Exercise:
All entries must be set down once more, precisely as given.

────

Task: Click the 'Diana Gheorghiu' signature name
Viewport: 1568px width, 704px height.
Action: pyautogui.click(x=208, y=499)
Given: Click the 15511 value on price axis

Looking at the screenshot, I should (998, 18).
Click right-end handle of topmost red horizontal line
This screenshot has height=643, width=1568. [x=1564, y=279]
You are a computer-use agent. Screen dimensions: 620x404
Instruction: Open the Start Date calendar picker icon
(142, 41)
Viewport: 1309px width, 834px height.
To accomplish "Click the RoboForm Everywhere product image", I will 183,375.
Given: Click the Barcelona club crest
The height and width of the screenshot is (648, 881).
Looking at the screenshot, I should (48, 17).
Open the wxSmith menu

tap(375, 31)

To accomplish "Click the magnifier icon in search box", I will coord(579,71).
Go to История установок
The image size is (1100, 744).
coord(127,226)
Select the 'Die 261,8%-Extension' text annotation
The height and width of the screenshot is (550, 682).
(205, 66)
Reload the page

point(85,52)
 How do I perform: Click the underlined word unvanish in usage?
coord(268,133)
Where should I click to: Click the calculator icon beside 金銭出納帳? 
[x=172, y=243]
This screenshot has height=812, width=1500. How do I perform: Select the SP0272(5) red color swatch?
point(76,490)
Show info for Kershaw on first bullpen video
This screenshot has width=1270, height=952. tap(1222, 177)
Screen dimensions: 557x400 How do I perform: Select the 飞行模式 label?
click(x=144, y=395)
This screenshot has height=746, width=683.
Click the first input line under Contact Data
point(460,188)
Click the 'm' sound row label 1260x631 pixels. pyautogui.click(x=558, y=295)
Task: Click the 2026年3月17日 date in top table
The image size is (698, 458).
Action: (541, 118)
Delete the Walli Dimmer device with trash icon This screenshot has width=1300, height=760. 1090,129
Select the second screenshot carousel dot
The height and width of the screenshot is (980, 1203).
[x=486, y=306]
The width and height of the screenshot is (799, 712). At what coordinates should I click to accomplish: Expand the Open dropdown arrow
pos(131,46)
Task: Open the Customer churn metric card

────

Task answer:
Task: Click the 'Diana Gheorghiu' signature name
Viewport: 1568px width, 704px height.
Action: pyautogui.click(x=208, y=499)
Given: Click the 15511 value on price axis

Looking at the screenshot, I should (998, 18).
Click right-end handle of topmost red horizontal line
This screenshot has height=643, width=1568. [x=1564, y=279]
You are a computer-use agent. Screen dimensions: 620x404
Instruction: Open the Start Date calendar picker icon
(142, 41)
Viewport: 1309px width, 834px height.
To accomplish "Click the RoboForm Everywhere product image", I will 183,375.
Given: Click the Barcelona club crest
The height and width of the screenshot is (648, 881).
Looking at the screenshot, I should (48, 17).
Open the wxSmith menu

tap(375, 31)

To accomplish "Click the magnifier icon in search box", I will coord(579,71).
Go to История установок
The image size is (1100, 744).
coord(127,226)
Select the 'Die 261,8%-Extension' text annotation
The height and width of the screenshot is (550, 682).
(205, 66)
Reload the page

point(85,52)
 How do I perform: Click the underlined word unvanish in usage?
coord(268,133)
Where should I click to: Click the calculator icon beside 金銭出納帳? 
[x=172, y=243]
This screenshot has height=812, width=1500. How do I perform: Select the SP0272(5) red color swatch?
point(76,490)
Show info for Kershaw on first bullpen video
This screenshot has width=1270, height=952. tap(1222, 177)
Screen dimensions: 557x400 How do I perform: Select the 飞行模式 label?
click(x=144, y=395)
This screenshot has height=746, width=683.
Click the first input line under Contact Data
point(460,188)
Click the 'm' sound row label 1260x631 pixels. pyautogui.click(x=558, y=295)
Task: Click the 2026年3月17日 date in top table
The image size is (698, 458).
Action: (541, 118)
Delete the Walli Dimmer device with trash icon This screenshot has width=1300, height=760. 1090,129
Select the second screenshot carousel dot
The height and width of the screenshot is (980, 1203).
[x=486, y=306]
The width and height of the screenshot is (799, 712). At what coordinates should I click to accomplish: Expand the Open dropdown arrow
pos(131,46)
Task: Open the Customer churn metric card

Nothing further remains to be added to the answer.